Ryan Haug, a catcher by trade, recently recalled the first time Jay Johnson asked him to play left field.
Haug started at catcher for the Arizona Wildcats that May 2017 night at College of Charleston. When Johnson decided to use regular catcher Cesar Salazar as a pinch hitter for Mitchell Morimoto in the eighth inning, the coach said to Haug: “Hey, you can play left field, right?”
Haug, of course, said yes — even though he hadn’t played outfield in a game as a Wildcat.
Sure enough, in the bottom of the eighth, Charleston’s Joey Mundy hit a line drive down the left field line. Haug ran it down.
“The whole time I was running I was thinking to myself, ‘If you drop this ball, you’re never playing out here again,’ ” Haug said this week.
It wasn’t a one-off. Haug has become Arizona’s left fielder of choice lately, in large part because of his defense, which has been spectacular at times this season.
Haug, who has one of the strongest arms on the team, has thrown out two runners at the plate. He also has made multiple diving catches.
“The arm strength is certainly impressive,” said Johnson, whose team faces North Dakota State in a three-game series at Hi Corbett Field starting Friday.
“In this park, you have to have outfielders that can really go get the ball, with all the space. He’s done a good job of that, really lifted our team.
“Last weekend, he was probably the only guy who played real well. His versatility, along with his experience, is something that we need right now.”
Arizona went 0-3 at the Pac-12/Big Ten Challenge in Minneapolis last weekend.
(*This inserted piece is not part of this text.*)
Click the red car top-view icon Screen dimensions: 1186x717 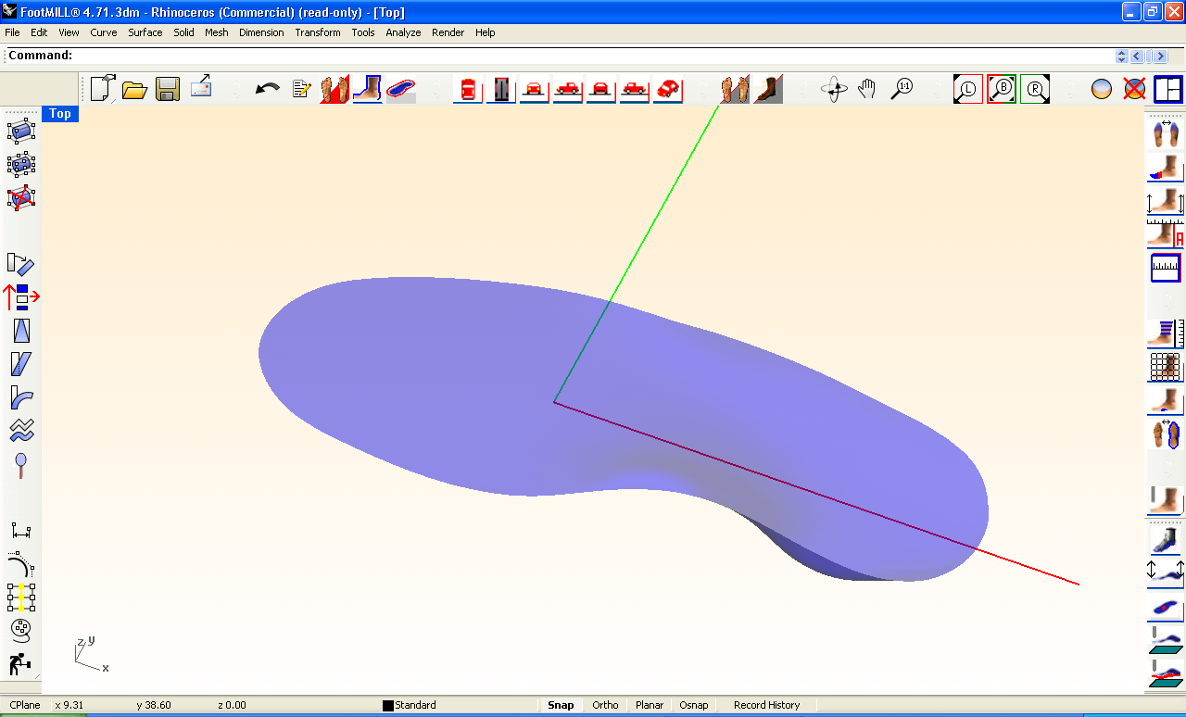click(x=469, y=90)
Haug did his best to keep that from happening.
In the second inning against Minnesota last Friday, Haug dived into the stands to catch a foul pop. In the bottom of the ninth, he threw out the would-be winning run at the plate.
The next day, against Illinois, Haug made a diving catch with two outs and a runner on second in the top of the ninth to keep Arizona within a run.
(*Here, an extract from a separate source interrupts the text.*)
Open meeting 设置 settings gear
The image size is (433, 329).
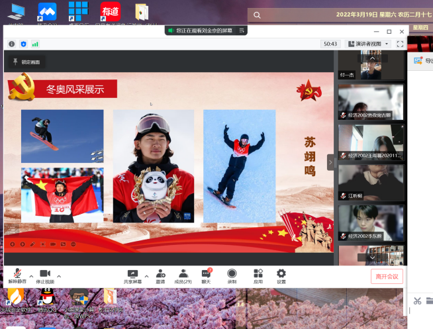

“Everyone knows Haug has a good arm,” teammate Alfonso Rivas III said. “But the leaping grab over the fence was just unreal. No one was expecting it. I don’t think he was expecting it. It just kind of happened. It defines the type of athlete that he is.”
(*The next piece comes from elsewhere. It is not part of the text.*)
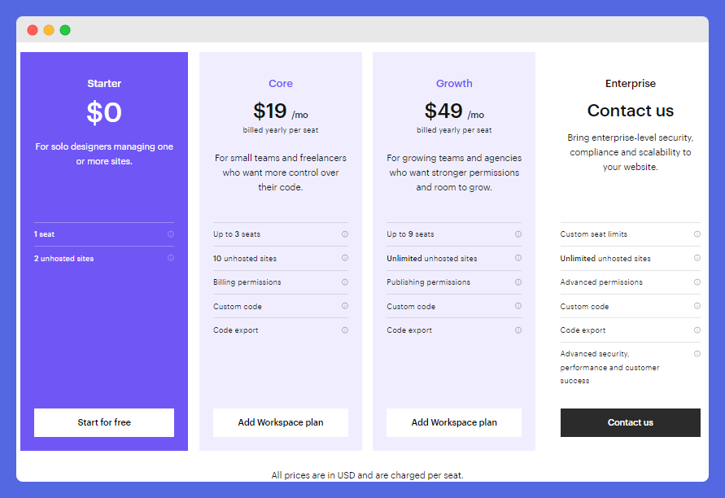725x498 pixels.
Task: Click the Start for free button
Action: 104,422
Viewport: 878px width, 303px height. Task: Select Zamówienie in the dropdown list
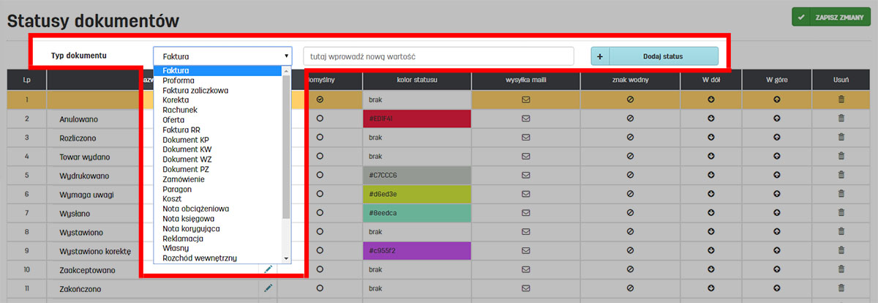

At one point last season, Johnson referred to Haug as “our best defensive outfielder.” That team featured MLB seventh-round draft pick Jared Oliva in center and current center fielder Cal Stevenson in right.
While Haug’s primary present position is left field, his future lies at catcher. Blessed with a rocket arm and excellent quickness, the 6-1, 176-pound senior describes catcher as his “passion.” Johnson believes Haug is one of the best defensive catchers in the country. (Arizona happens to have two of them, Salazar being the other.)
“If you put him in a major-league game right now behind the plate,” Johnson said of Haug, “you wouldn’t know it was a college player back there.”
Haug considers himself a “utility guy.” Regardless of where he plays, he embraces the importance of defense.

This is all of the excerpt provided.